I was lucky, growing up. The people closest to me who are Christians, are good examples of that faith. They're thoughtful, kind, polite, and considerate. I dodged a bullet being raised in that environment, instead of in one filled people who view their faith as something that should be imposed on everyone, like it or not.
But I was a child when all of this was happening. I was too young to be aware of religious intolerance, even on a local scale, much less a global one. I believed what I was taught, and I was taught that the Christian way was the right way. As I grew up, and when I moved out and was on my own, that upbringing affected my philosophical efforts. When I tried to build my worldview, that was always in the background whispering to me. It slowed my progress later on.
Isn't faith more pure if it's reached on its own? If a person thinks about the various options, and decides on that one faith themselves, without any personal history clouding the issue, doesn't it mean they'll be more sure in those beliefs? Telling someone about your faith is one thing- but raising someone in your faith is biasing them ahead of time! Isn't that what we accuse cults of doing?

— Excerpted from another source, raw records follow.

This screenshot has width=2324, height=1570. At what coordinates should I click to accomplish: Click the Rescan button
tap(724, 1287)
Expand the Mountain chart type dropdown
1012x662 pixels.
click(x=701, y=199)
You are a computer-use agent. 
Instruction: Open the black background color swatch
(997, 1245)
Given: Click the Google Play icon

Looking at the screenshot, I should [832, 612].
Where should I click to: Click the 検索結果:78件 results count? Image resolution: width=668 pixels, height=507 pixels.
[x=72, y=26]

This is dangerous ground I'm treading on here. I recognize that. I'll step lightly, if possible, in my ending statements. All I can really say is this: if you have faith, and you're raising a child, please consider not compelling them to go to services. Please don't influence them to join your faith until they're old enough to consider other ones as well. If you're afraid for their eternal soul, it's just another sign that you're a good parent.
But won't God accept them into heaven, the same way He accepts anyone else unable to fully comprehend His word? The way He would accept a child that died in a miscarriage, or an adult with a mental disability? Please, let your child come to the faith on their own, instead of giving them proverbial spoilers. If they really are faithful like you, then they'll appreciate it in the long run. If they aren't, and you push your faith on them anyway, won't they be living a lie for most of their upbringing?
Phew. That's pretty heavy stuff. Not dark like I usually end up going, but pretty intense all the same. Whether you agreed with any of this or not, I'd recommend watching Midnight Mass anyway. Like I said earlier, it made me think hard, and I watched it repeatedly for all the details. That's valuable to me.